Study material section start

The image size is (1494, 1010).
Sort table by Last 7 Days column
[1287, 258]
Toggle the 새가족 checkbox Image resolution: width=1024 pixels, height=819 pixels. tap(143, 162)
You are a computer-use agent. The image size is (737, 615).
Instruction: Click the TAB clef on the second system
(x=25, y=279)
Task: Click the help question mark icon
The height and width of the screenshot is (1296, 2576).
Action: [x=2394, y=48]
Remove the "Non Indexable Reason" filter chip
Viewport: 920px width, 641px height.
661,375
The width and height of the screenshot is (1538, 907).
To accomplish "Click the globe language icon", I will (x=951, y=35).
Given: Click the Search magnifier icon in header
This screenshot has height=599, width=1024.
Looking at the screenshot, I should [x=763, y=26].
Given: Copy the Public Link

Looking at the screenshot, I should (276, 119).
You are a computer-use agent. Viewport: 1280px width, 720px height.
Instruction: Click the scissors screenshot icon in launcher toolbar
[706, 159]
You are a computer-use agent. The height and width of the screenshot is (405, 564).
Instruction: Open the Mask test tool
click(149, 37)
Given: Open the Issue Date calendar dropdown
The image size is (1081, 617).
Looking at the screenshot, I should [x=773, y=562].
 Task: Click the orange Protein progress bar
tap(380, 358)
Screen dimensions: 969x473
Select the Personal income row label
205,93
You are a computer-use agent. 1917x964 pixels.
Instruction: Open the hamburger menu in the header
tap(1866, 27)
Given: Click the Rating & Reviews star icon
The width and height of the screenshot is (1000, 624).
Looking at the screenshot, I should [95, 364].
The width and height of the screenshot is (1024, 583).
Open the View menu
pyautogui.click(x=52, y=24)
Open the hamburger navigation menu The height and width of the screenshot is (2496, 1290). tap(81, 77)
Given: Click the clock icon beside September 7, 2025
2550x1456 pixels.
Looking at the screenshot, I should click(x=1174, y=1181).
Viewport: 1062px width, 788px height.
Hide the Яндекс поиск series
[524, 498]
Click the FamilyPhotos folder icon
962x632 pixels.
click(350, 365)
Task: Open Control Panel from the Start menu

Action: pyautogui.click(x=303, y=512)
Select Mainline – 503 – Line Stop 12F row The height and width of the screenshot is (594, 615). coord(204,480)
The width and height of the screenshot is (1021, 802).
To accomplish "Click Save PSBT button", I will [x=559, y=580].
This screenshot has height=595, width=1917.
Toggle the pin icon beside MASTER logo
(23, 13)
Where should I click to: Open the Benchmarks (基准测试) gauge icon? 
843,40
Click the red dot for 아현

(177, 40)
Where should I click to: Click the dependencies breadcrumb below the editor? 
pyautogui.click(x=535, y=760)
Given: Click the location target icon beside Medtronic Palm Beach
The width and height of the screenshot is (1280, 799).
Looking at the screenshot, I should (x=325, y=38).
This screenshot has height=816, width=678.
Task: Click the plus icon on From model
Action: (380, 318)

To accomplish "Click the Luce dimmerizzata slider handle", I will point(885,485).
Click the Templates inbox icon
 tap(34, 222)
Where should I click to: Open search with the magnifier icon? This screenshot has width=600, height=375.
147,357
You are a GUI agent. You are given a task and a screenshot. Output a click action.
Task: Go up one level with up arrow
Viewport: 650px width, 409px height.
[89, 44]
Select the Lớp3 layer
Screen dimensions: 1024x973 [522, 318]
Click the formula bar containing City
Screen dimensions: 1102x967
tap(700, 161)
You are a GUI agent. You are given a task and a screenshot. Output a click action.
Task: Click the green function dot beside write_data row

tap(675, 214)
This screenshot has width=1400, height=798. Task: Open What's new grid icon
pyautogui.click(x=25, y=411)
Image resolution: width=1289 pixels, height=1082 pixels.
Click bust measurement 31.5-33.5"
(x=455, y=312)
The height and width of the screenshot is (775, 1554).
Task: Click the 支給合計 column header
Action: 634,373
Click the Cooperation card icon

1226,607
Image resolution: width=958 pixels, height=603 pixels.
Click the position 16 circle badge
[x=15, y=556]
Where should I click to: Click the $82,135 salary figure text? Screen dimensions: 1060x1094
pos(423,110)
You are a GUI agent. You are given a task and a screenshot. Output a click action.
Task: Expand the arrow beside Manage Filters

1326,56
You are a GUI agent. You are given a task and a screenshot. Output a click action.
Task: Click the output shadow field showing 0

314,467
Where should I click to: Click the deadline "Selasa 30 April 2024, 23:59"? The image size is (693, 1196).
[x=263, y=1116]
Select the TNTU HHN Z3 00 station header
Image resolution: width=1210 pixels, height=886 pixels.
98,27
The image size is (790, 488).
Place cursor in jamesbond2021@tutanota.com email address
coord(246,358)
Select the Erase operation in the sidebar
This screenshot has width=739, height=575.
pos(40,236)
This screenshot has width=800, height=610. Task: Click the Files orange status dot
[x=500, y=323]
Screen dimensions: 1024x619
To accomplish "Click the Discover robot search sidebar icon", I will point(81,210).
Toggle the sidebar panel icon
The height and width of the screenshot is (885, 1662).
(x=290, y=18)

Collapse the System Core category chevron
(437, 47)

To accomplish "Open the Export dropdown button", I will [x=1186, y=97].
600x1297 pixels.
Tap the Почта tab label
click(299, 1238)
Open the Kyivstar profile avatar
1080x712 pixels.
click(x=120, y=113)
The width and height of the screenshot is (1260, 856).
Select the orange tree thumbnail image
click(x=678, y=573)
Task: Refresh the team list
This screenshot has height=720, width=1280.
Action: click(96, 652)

Study material section end

▶ Work item:
Your answer should consist solely of the lines above from the line with "The image size is (1081, 617)." to the line with "Given: Click the Rating & Reviews star icon", both included, reproduced exactly.

▶ Expected answer:
The image size is (1081, 617).
Looking at the screenshot, I should [x=773, y=562].
 Task: Click the orange Protein progress bar
tap(380, 358)
Screen dimensions: 969x473
Select the Personal income row label
205,93
You are a computer-use agent. 1917x964 pixels.
Instruction: Open the hamburger menu in the header
tap(1866, 27)
Given: Click the Rating & Reviews star icon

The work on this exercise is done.